[Records from a collection]
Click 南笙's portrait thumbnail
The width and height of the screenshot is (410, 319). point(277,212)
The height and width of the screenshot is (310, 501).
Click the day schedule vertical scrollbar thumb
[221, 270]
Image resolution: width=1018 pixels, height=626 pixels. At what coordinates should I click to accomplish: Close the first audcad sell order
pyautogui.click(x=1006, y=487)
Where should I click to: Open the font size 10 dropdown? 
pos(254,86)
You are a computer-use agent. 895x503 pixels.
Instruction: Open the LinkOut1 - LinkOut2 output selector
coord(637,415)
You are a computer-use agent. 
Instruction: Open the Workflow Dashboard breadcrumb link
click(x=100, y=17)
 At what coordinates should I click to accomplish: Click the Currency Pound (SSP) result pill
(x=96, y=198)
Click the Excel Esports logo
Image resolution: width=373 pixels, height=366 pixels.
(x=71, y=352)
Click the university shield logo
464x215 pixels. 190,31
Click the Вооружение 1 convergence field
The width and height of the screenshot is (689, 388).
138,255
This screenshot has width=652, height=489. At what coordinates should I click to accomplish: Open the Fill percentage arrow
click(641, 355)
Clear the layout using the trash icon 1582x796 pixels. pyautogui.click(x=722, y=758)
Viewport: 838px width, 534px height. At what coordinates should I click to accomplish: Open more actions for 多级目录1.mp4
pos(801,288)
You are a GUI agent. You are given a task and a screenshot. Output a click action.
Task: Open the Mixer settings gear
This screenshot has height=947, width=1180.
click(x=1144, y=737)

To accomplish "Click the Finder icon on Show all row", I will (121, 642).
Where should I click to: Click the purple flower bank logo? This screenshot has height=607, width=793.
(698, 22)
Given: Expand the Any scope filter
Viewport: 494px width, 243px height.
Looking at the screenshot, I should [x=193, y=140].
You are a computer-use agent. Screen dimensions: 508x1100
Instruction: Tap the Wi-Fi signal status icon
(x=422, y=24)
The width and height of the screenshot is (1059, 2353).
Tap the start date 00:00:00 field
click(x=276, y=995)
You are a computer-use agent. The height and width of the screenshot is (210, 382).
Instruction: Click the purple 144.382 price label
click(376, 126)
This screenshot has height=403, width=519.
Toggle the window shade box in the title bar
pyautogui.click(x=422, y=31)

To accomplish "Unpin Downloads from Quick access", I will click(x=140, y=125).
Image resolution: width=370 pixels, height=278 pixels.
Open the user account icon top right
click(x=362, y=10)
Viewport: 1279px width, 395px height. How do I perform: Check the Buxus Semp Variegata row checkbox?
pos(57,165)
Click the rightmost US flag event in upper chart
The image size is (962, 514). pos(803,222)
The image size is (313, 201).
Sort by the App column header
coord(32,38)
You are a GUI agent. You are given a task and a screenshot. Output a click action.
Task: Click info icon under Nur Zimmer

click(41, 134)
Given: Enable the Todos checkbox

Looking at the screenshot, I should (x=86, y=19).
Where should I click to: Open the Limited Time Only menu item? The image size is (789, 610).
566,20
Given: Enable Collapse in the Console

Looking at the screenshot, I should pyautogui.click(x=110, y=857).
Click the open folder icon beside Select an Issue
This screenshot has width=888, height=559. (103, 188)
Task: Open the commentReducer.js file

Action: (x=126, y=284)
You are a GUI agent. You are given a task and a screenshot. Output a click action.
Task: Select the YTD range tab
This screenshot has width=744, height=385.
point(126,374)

Problem :: Output all of the items above word for word, keeping every line as it stands.

Response for this exercise ::
Click 南笙's portrait thumbnail
The width and height of the screenshot is (410, 319). point(277,212)
The height and width of the screenshot is (310, 501).
Click the day schedule vertical scrollbar thumb
[221, 270]
Image resolution: width=1018 pixels, height=626 pixels. At what coordinates should I click to accomplish: Close the first audcad sell order
pyautogui.click(x=1006, y=487)
Where should I click to: Open the font size 10 dropdown? 
pos(254,86)
You are a computer-use agent. 895x503 pixels.
Instruction: Open the LinkOut1 - LinkOut2 output selector
coord(637,415)
You are a computer-use agent. 
Instruction: Open the Workflow Dashboard breadcrumb link
click(x=100, y=17)
 At what coordinates should I click to accomplish: Click the Currency Pound (SSP) result pill
(x=96, y=198)
Click the Excel Esports logo
Image resolution: width=373 pixels, height=366 pixels.
(x=71, y=352)
Click the university shield logo
464x215 pixels. 190,31
Click the Вооружение 1 convergence field
The width and height of the screenshot is (689, 388).
138,255
This screenshot has width=652, height=489. At what coordinates should I click to accomplish: Open the Fill percentage arrow
click(641, 355)
Clear the layout using the trash icon 1582x796 pixels. pyautogui.click(x=722, y=758)
Viewport: 838px width, 534px height. At what coordinates should I click to accomplish: Open more actions for 多级目录1.mp4
pos(801,288)
You are a GUI agent. You are given a task and a screenshot. Output a click action.
Task: Open the Mixer settings gear
This screenshot has height=947, width=1180.
click(x=1144, y=737)

To accomplish "Click the Finder icon on Show all row", I will (121, 642).
Where should I click to: Click the purple flower bank logo? This screenshot has height=607, width=793.
(698, 22)
Given: Expand the Any scope filter
Viewport: 494px width, 243px height.
Looking at the screenshot, I should [x=193, y=140].
You are a computer-use agent. Screen dimensions: 508x1100
Instruction: Tap the Wi-Fi signal status icon
(x=422, y=24)
The width and height of the screenshot is (1059, 2353).
Tap the start date 00:00:00 field
click(x=276, y=995)
You are a computer-use agent. The height and width of the screenshot is (210, 382).
Instruction: Click the purple 144.382 price label
click(376, 126)
This screenshot has height=403, width=519.
Toggle the window shade box in the title bar
pyautogui.click(x=422, y=31)

To accomplish "Unpin Downloads from Quick access", I will click(x=140, y=125).
Image resolution: width=370 pixels, height=278 pixels.
Open the user account icon top right
click(x=362, y=10)
Viewport: 1279px width, 395px height. How do I perform: Check the Buxus Semp Variegata row checkbox?
pos(57,165)
Click the rightmost US flag event in upper chart
The image size is (962, 514). pos(803,222)
The image size is (313, 201).
Sort by the App column header
coord(32,38)
You are a GUI agent. You are given a task and a screenshot. Output a click action.
Task: Click info icon under Nur Zimmer

click(41, 134)
Given: Enable the Todos checkbox

Looking at the screenshot, I should (x=86, y=19).
Where should I click to: Open the Limited Time Only menu item? The image size is (789, 610).
566,20
Given: Enable Collapse in the Console

Looking at the screenshot, I should pyautogui.click(x=110, y=857).
Click the open folder icon beside Select an Issue
This screenshot has width=888, height=559. (103, 188)
Task: Open the commentReducer.js file

Action: (x=126, y=284)
You are a GUI agent. You are given a task and a screenshot. Output a click action.
Task: Select the YTD range tab
This screenshot has width=744, height=385.
point(126,374)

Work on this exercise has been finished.